A flash drive is a small and extremely portable storage device that has no moving parts, unlike traditional hard drives.
These devices connect to computers and other devices with USB ports, making the flash drive a combination of a cable and USB device.
Many also often refer to custom flash drive storage devices as jump drives, pen drives, or thumb drives, and occasionally USB drive and solid state drive (SSD) are used to describe them, though the latter two terms are typically reserved for larger storage devices.
How to Use Flash Drives
If you want to use a flash drive, simply plug it into a free USB port on a laptop or desktop computer. Most computers will indicate when a device is inserted along with the contents stored on it. However, different operating systems will allow for different types of functionality.
Choose from Different Sizes
A majority of flash drives have data storage capacities of anywhere from 4 GB to 128 GB. Smaller and larger flash drives are also available in some places, but they can be difficult to find.

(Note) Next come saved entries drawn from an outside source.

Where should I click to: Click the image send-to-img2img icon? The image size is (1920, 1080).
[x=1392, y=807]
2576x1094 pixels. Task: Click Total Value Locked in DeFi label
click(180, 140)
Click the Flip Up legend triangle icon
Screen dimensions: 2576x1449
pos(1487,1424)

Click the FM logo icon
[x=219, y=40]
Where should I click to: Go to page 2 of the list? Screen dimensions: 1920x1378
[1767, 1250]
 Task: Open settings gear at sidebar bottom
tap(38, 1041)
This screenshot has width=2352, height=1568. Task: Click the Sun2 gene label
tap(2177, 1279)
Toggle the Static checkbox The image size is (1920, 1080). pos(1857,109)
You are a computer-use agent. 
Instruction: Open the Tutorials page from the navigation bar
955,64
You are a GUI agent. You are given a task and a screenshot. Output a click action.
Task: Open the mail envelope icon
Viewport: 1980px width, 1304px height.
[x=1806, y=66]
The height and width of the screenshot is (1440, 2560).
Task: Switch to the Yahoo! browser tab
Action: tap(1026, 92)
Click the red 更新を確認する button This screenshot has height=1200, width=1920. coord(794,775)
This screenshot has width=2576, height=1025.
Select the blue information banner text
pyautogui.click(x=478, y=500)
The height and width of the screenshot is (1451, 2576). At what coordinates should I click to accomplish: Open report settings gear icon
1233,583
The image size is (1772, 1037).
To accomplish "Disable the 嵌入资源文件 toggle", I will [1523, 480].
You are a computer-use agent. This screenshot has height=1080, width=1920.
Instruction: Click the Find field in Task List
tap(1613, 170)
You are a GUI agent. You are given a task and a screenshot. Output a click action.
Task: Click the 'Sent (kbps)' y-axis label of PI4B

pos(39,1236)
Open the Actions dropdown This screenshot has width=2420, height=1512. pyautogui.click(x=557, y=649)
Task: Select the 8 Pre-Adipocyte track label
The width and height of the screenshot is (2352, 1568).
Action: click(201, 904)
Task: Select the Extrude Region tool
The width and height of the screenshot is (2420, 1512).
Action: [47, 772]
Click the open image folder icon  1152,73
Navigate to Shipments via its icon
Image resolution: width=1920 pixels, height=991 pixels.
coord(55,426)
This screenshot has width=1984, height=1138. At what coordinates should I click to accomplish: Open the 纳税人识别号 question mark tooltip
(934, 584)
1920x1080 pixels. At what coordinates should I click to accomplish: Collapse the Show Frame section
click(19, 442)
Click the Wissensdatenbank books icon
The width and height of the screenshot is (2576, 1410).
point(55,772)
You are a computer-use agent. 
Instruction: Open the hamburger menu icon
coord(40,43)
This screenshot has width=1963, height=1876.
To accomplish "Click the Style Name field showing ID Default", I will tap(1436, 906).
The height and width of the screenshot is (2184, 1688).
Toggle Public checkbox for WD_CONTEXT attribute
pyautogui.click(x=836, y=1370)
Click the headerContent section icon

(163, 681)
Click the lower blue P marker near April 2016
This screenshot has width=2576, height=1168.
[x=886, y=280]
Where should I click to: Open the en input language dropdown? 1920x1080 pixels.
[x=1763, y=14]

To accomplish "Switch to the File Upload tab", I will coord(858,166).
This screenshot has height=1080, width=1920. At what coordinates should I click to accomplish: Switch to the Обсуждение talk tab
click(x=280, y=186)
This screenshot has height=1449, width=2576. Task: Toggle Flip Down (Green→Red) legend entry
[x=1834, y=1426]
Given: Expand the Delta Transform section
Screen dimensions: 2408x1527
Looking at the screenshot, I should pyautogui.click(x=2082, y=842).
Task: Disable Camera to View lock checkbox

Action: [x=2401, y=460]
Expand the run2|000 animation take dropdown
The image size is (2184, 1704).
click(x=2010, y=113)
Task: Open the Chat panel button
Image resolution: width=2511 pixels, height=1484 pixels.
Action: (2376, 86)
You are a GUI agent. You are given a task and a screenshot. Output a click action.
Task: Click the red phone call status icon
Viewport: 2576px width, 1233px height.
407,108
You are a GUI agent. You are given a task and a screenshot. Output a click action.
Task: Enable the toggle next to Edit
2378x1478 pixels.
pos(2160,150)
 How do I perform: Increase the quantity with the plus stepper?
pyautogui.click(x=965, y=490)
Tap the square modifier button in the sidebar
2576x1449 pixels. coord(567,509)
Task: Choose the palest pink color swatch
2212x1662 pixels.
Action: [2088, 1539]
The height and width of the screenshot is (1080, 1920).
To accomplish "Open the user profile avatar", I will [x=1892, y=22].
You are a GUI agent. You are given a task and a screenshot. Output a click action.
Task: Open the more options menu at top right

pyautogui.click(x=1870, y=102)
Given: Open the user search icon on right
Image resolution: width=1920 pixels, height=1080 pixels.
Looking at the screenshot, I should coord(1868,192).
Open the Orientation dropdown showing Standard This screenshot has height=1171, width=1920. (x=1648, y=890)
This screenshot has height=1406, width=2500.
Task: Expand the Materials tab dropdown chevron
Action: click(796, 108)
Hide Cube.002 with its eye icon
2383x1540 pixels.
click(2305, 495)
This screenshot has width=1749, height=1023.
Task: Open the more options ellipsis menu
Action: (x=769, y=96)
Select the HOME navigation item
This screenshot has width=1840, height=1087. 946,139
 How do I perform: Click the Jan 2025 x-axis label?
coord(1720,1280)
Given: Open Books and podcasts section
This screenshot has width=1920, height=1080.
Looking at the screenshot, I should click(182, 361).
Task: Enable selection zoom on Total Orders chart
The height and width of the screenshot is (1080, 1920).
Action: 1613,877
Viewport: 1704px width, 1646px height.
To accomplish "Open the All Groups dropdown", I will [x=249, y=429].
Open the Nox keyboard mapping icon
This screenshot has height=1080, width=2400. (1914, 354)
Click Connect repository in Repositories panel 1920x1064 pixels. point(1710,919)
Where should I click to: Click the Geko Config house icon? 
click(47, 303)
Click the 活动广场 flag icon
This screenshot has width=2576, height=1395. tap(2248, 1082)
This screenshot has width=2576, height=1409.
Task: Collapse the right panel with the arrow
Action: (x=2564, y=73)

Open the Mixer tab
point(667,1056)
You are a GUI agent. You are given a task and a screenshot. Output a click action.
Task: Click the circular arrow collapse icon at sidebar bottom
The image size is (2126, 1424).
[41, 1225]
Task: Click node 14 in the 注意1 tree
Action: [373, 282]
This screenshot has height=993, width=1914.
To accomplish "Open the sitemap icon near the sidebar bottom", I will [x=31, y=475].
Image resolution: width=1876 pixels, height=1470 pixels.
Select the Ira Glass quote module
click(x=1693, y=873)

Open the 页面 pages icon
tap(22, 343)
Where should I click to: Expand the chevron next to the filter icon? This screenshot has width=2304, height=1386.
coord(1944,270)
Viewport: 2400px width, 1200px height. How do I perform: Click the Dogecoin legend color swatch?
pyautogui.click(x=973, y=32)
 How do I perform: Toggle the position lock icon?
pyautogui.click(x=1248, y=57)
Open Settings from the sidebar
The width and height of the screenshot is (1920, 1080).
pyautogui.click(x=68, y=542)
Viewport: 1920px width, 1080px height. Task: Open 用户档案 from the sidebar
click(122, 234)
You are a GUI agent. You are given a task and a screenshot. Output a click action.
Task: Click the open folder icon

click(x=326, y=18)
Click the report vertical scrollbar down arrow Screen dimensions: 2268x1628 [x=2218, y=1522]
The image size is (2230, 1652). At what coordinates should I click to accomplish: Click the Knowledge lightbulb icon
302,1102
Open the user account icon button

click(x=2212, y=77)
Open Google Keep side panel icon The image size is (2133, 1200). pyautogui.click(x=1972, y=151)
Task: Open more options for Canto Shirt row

Writing and Rewriting for Data Storage
Similar to traditional hard drives, flash drives can be written and rewritten an unlimited amount of times depending on what you want stored or erased. These devices are designed to allow you to store most types of files, whether you need to store Word documents, movie files, .mp3s, or even applications.
Smaller flash drives are ideal for temporary storage of files, along with transportation between devices, while larger flash drives are ideal for larger files and applications that you need to run on a computer or other device.
Keep in mind that you can run flash drives on many types of devices beyond computers. Today, smart TVs and video game consoles are typically compatible with USB drives, playing certain media from them such as films and music.
Keeping Flash Drives Secure
One of the biggest issues revolving around flash drive data storage today is security. People need to be able to make sure that all stored files are consistently safe from theft and exploitation by unauthorized third parties.
Thankfully, many contemporary flash drive devices feature encryption and other security measures such as password protection to keep your data safe in the event of a lost or stolen flash drive. You won’t need to worry about the integrity of your files and sensitive data with many of today’s high-end security implementations.
Still Among the Most Reliable Data Storage Devices
While flash drives have long since replaced floppy discs and CDs as the most popular storage device, we’re unlikely to see anything else come along to surpass them. Today, you’re still better off using a flash drive to store data over any other type of portable device, whether for use as permanent or temporary storage. Depending on the size, you can fit most types of data on these devices without worrying about damage from falling, or certain security issues that might otherwise compromise your data.